Forniti di mente e di corpo viviamo, dunque, nel dualismo onda/particella, gli introversi preferendo abitare nel mondo ondulatorio interiore, gli estroversi frequentando il mondo particellare esteriore, rischiando entrambi di rimanere intrappolati in bolle e idolatrie: chi si attarda nel mondo quantistico interiore perché corre il pericolo di entrare in bolle intellettualistiche, in idolatrie delle parole, dette e scritte, e delle idee che rappresentano una qualche realtà ma che non sono quella realtà. Chi, invece, si perde nel mondo esteriore delle molecole rischia di sottomettersi alla dittatura della materia, del "Se non vedo non credo", del “Vogliamo fatti non parole”, del “Taci e fai!”
Forse l’arte di vivere sta nell’unificare questi due regni, stile Michelangelo che emana sul duro marmo “La Pietà” che gli fluttua dentro, demiurgo che trasforma l’onda in particella, come anche il fruitore di quell'opera che nel goderne ritrasforma le particelle del marmo in onde che gli fluttuano nell'anima.
Cliché
Nell’immaginario collettivo lo stereotipo della persona religiosa è quello di un individuo scuola, casa e chiesa, metà Nonna Papera e metà Grillo Parlante, ma le cose non tornano. Dovrebbero essere più scavezzacollo quelli che hanno fede in Dio di quelli che la fede non ce l’hanno, visto che il credente, fiducioso nella divina provvidenza, è portato a tirare dritto senza freni, alla spera-in-Dio, certo di fare bene grazie alla onnipotente e onnisciente regia sovrannaturale che lo ispira. Viceversa lo scettico miscredente, consapevole che quando si butta in aria la moneta nessuno sa se cadrà testa o croce, è portato alla prudenza, al devoto controllo, alla pia prevenzione, ad attuare tutti quei comportamenti e misure che diminuiscano il rischio di andare a sbattere. Insomma chi non ha fede è portato a essere un bravo ragazzo, a differenza dell’entusiasta in missione per conto di Dio, che tira dritto indifferente alle regole socialmente condivise. Lo stereotipo del bravo ragazzo religioso è, probabilmente, un prodotto delle religioni di Stato caratterizzate da una visione del sacro molto addomesticata.
Quando moralisticamente e frettolosamente si giudicano incoscienti e irresponsabili gli incauti e gli avventati, dai guerrafondai ai toreri, dai mafiosi agli stuntmen, bisognerebbe prima indagare se, e quanto, questo loro agire sia innescato da uno spirito religioso. In fin dei conti non esiste un diavolo che sia ateo.

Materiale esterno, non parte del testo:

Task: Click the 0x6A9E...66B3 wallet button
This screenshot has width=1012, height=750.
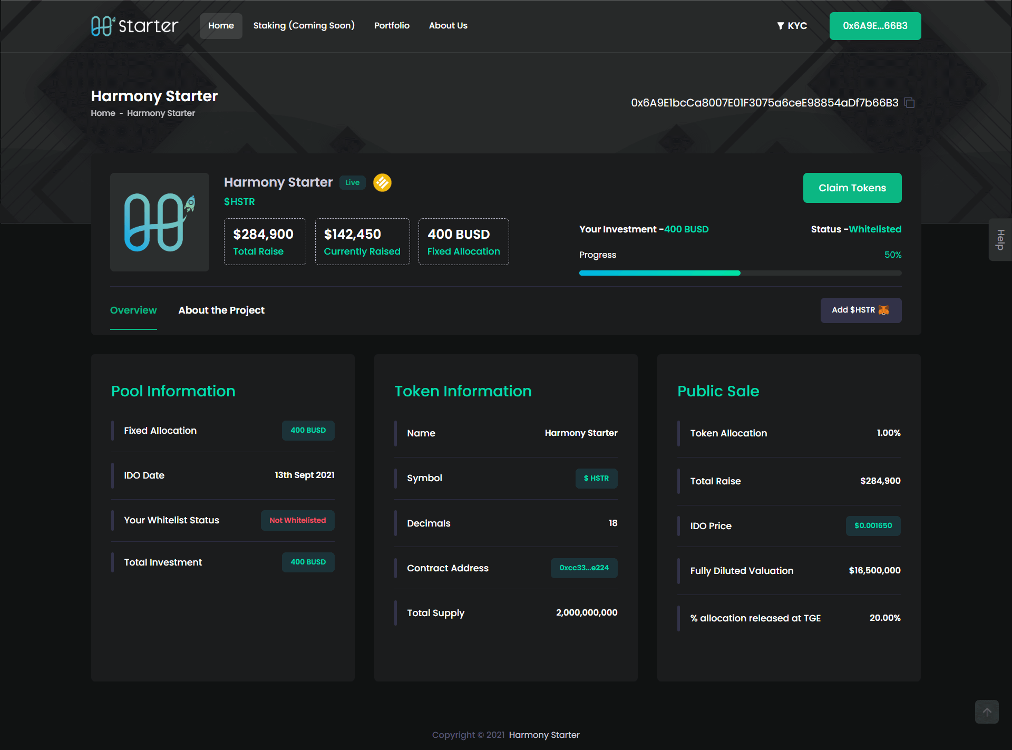Action: (875, 26)
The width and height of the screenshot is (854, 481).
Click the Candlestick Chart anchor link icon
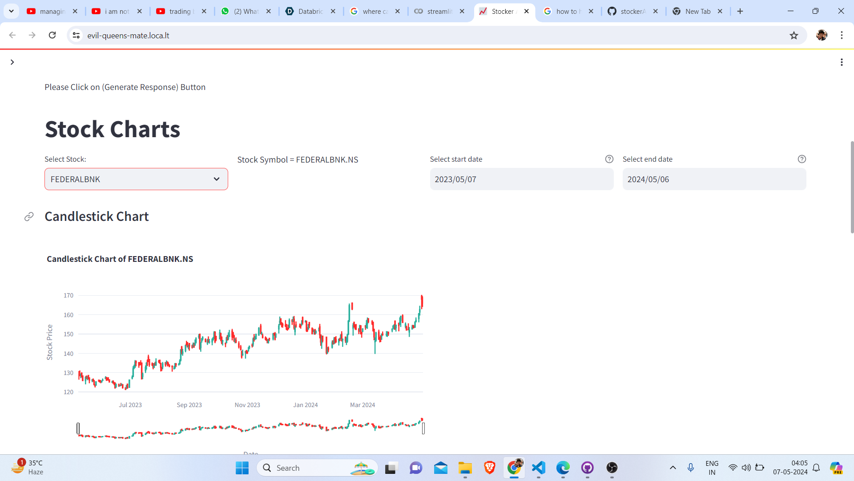coord(29,217)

E il giorno della fine non ti servirà l'inglese[1]
In contesti urbani succede che qualcuno non si accorga dell’esistenza delle piante, qualcun altro delle stelle: cecità botanica, cecità siderale… Ma visto che tali ciechi non vivono poi peggio degli erboristi e degli astrofili vedenti che s’indignano per queste loro cecità, alla fine va bene così.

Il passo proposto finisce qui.